W3C home > Mailing lists > Public > public-esw-thes@w3.org > October 2009


From: Richard Light <richard@light.demon.co.uk>
Date: Thu, 22 Oct 2009 07:04:59 +0100
Message-ID: <zWXkF8fLY$3KFwdI@light.demon.co.uk>
To: Stella Dextre Clarke <stella@lukehouse.org>
Cc: Thomas Bandholtz <thomas.bandholtz@innoq.com>, Antoine Isaac <aisaac@few.vu.nl>, SKOS <public-esw-thes@w3.org>
In message <4ADF6185.1060309@lukehouse.org>, Stella Dextre Clarke 
<stella@lukehouse.org> writes
>Thomas Bandholtz wrote:
>> Secondly, we need this stuff to support automated indexing of full 
>>text documents. Machine need to be enabled to detect the Concepts 
>>behind this  weird mess of character strings that makes a document 
>>(more on this in  the ecoterm presentation).
>Another interesting point. I sometimes hear people complain that 
>ISO2788-compliant thesauri do not help enough with retrieval from full 
>text of documents that have not been humanly indexed. This is hardly 
>surprising, since they were designed to support retrieval of documents 
>indexed with that same vocabulary.

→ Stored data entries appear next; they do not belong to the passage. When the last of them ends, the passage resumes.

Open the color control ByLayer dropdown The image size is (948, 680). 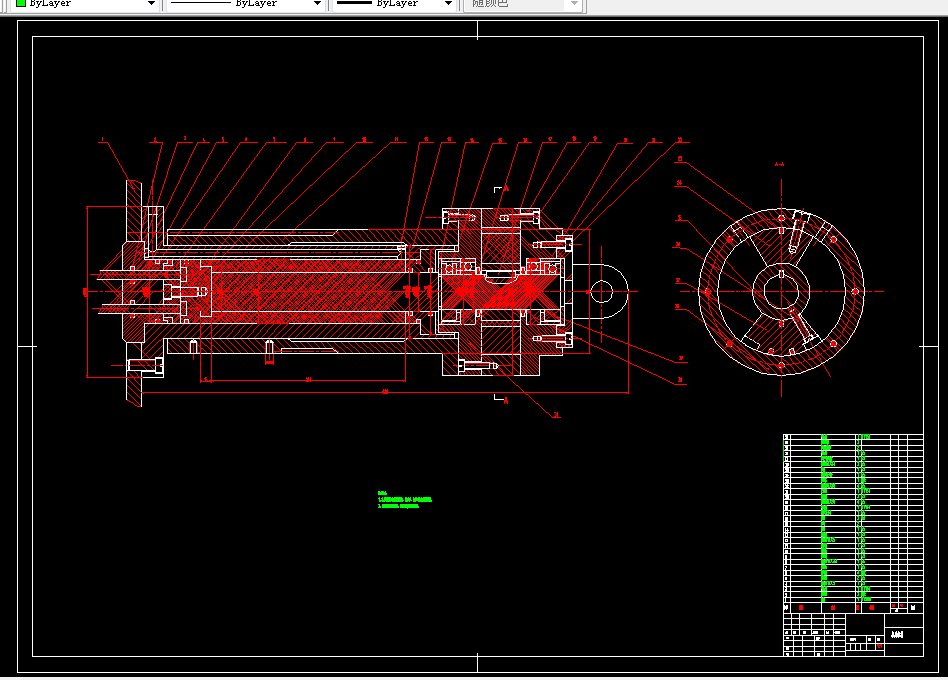tap(85, 4)
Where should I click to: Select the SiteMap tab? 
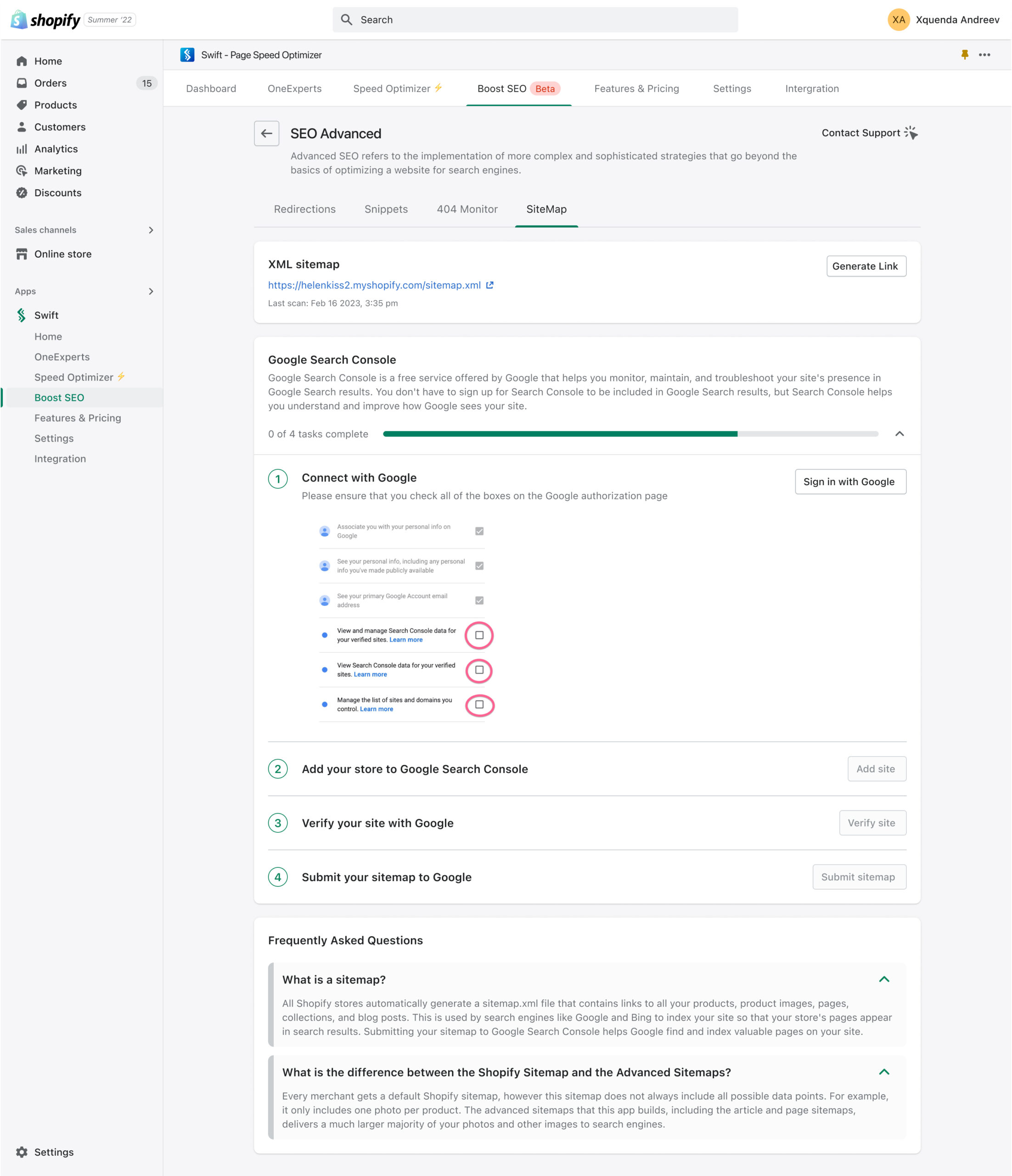[547, 209]
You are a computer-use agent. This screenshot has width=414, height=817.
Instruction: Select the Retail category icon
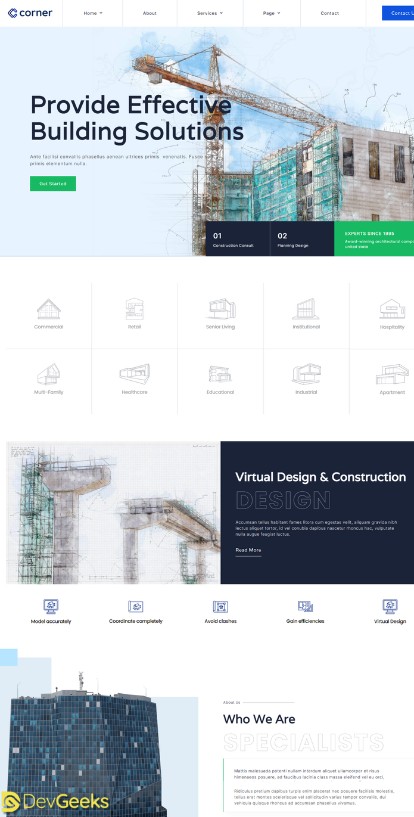click(134, 309)
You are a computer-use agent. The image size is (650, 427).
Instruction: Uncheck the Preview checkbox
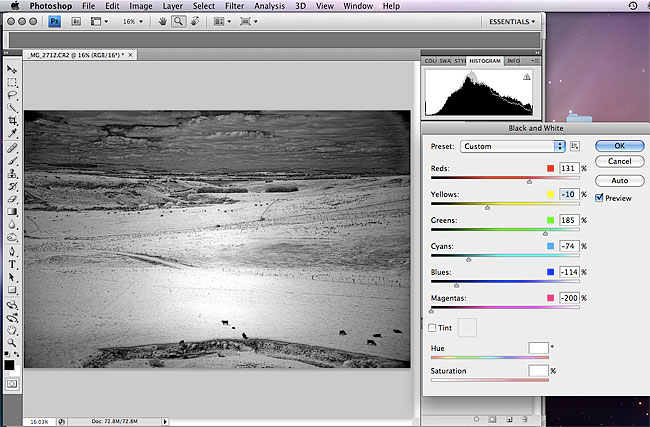pyautogui.click(x=599, y=198)
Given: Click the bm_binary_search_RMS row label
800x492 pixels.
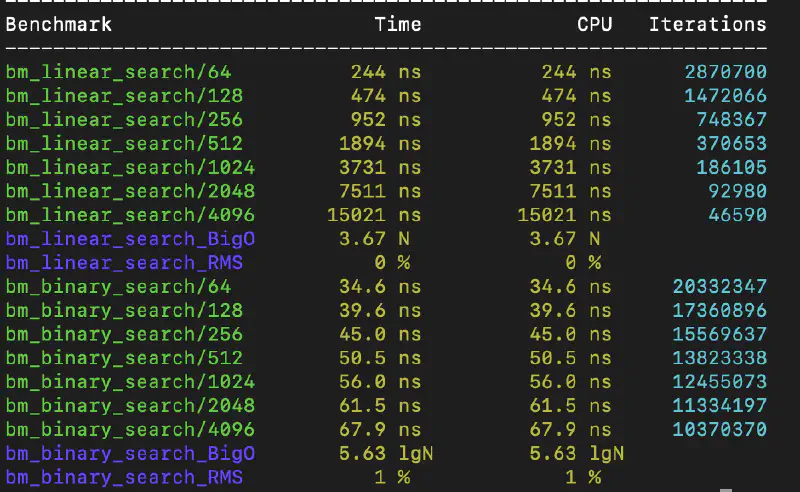Looking at the screenshot, I should coord(124,478).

The same is true of BS 8723-2 and 
>the forthcoming ISO 25964-1.
>When people want to use a thesaurus for full text retrieval, I 
>sometimes suggest they could improve the results by stripping the 
>qualifiers off the non-preferred terms. But more could be done to 
>enhance the results of that process, by including inflectional forms, 
>term weighting, Boolean expressions, additional less reliable 
>clue-words, etc, and of course dropping the idea of admitting the 
>clue-words as non-preferred synonyms with  reciprocal relationships.
>I sometimes wonder if a future revised version of BS 8723 or ISO 25964 
>should include some recommendations to this effect. What do you think?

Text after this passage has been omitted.